Your objective —
In the buyer personas article, what share of respondents to Tony Zambito's "State of Buyer Personas 2015" survey said their buyer personas were "very" to "significantly" effective?

Provided text —
----
Raise your hand if you use buyer personas in your online marketing plan. Keep your hand raised if you used actual data to create those buyer personas. If your hand is still up, congratulations! You’re way ahead of the curve. According to the author of The Buyer Persona Manifesto, Adele Revella, the majority of buyer personas miss their intended mark. According to her research, 85% of businesses aren’t using personas effectively.
If you don’t use buyer personas now, get ready. It’s time to join 15% of businesses using research-backed personas to target the right buyers for effective online marketing campaigns.
The Definition of Buyer Personas
Personas are simply archetypes of your ideal customers. A good persona accurately reflects your target audience’s age, location, goals, frustrations, and other basic factors that may result in a need for your product or service.
Steve Floyd of AXZM notes one basic benefit of a persona:
[Personas simplify] the project process for team members, as opposed to referring to the demographics that cover “male customers aged 45 to 55 that live in the southern most region of Maryland that have at least two children and make between $90,000 and $120,000 a year,” the team member can simply point out how “Jim Morgan” would be affected.
Before we move on, let’s get one thing clear: The number of personas isn’t important. The quality is. In fact, the more personas you have, the more confusing your marketing efforts become. Focus on quality, not quantity.
Why You Need Buyer Personas
Personas should shape and inform every part of your brand’s marketing efforts. You should always speak directly to one (rarely more than one) of those personas.
Personas should inform all of your content and marketing efforts including: Facebook ad campaigns, Google Adwords campaigns, website copy, landing page copy, blogs, Twitter posts, signage, and events. Personas should even help you decide what platforms are best to engage with potential buyers!
Bottom line? When a persona is effective, it shapes your campaigns and gives your brand a voice that will reach a very targeted audience in order to accomplish your desired goals.
When a persona is not effective, it might “wow” your partners or clients, only to end up sitting in a Google Drive folder while you run the campaign based on hunches and whims.
Unfortunately, as buyer persona guru Tony Zambito’s “State of Buyer Personas 2015” survey showed, only 15% of respondents reported their buyer personas as “very” to “significantly” effective. Even worse, 60% stated they didn’t get any new insights out of personas at all.
Avoid creating unhelpful personas by using the following tips.
How to Make Useful Buyer Personas
1) Don’t assume you know your target audience.
Let’s say one of your friends wants to buy a laptop, and enlists your help to choose one. The only problem is — you’re not even sure about your friend’s favorite color. Which approach would get you the closest to giving your friend the laptop they really want?
- Choose a laptop you personally like (and believe they would, too)
- Ask mutual friends what laptop they think your friend would want
- Sift through your friend’s social profiles and web search history for ideas
- Interview your friend about their ideal laptop
Now remember, we’re not asking how you can get away with surprising your friend with the best laptop — we’re talking about giving them a laptop they’ll actually love and use. Therefore, #3 and #4 would probably be the most effective methods of gaining useful information.
----
Provided material —
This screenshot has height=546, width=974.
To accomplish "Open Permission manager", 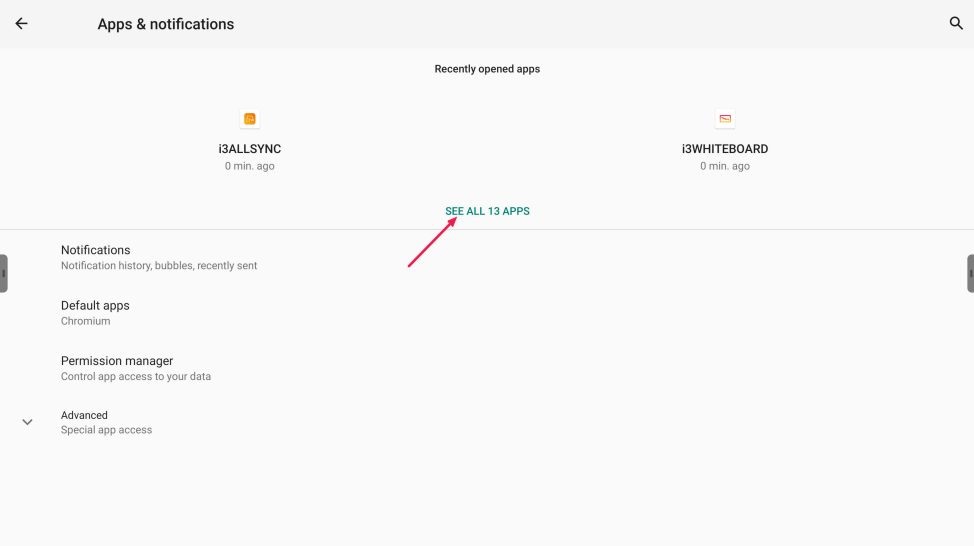I will (117, 361).
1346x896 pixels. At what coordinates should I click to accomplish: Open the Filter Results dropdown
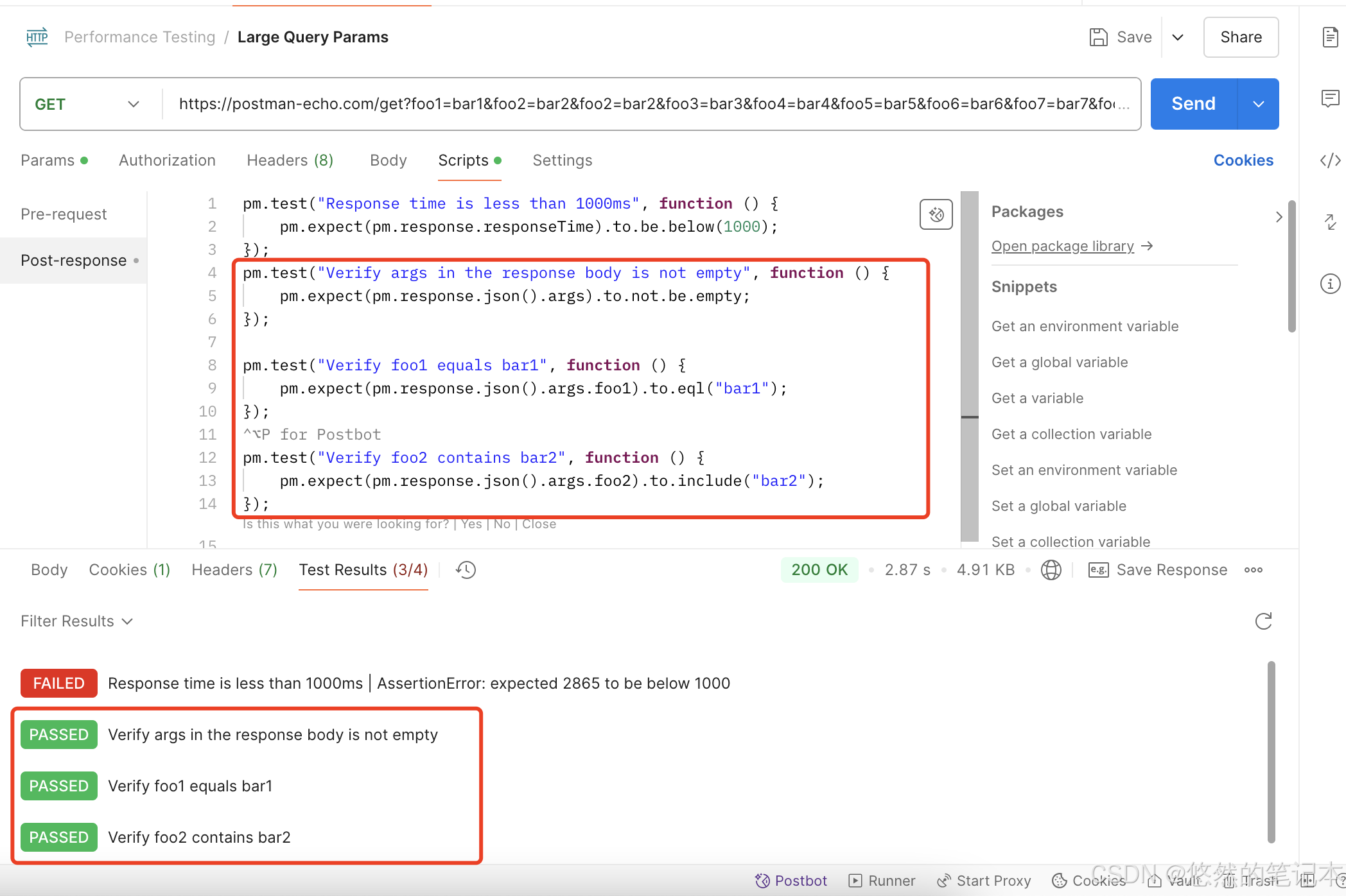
----
Completed task —
15%